§ **What the task requires**
Among the entries beneath this sentence, how many lines include the word "click"? Only the number is wanted.

§ **Task input**
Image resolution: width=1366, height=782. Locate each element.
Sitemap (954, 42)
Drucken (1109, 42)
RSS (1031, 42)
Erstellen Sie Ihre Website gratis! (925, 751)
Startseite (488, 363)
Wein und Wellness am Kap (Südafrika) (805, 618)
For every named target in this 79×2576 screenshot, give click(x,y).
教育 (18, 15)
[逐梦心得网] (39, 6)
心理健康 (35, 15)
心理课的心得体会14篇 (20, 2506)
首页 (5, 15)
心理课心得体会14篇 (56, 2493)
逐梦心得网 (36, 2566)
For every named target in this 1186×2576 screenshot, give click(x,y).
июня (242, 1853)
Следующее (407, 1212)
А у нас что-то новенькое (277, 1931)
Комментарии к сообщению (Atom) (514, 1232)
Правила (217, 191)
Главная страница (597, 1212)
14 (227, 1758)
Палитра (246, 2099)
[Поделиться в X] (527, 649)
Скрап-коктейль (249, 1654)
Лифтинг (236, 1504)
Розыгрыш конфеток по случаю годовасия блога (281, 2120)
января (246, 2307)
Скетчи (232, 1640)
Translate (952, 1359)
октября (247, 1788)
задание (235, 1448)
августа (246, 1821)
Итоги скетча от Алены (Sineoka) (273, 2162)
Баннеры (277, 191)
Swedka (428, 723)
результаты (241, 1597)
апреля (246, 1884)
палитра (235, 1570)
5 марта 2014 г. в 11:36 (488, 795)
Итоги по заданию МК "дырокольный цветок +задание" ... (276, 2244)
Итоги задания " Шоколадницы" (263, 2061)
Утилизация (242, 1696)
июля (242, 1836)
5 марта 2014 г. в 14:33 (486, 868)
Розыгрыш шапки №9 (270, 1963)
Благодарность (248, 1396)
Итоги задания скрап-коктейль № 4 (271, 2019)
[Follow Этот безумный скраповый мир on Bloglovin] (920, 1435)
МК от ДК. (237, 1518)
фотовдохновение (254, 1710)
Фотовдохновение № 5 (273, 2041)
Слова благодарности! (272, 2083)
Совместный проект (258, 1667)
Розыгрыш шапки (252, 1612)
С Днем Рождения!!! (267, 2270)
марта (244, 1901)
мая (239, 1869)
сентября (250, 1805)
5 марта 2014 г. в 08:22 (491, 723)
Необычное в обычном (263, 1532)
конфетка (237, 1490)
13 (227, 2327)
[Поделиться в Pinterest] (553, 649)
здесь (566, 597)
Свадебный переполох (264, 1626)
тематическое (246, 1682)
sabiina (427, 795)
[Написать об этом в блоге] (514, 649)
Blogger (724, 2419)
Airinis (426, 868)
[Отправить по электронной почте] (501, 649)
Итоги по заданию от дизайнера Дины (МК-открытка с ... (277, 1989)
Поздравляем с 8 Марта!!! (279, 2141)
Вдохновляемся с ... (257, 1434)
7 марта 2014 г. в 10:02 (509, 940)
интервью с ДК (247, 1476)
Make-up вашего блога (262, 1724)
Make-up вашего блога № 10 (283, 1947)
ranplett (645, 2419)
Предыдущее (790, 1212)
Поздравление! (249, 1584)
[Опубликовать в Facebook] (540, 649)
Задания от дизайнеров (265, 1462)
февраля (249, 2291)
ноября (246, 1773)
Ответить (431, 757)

§ **Exercise solution**
2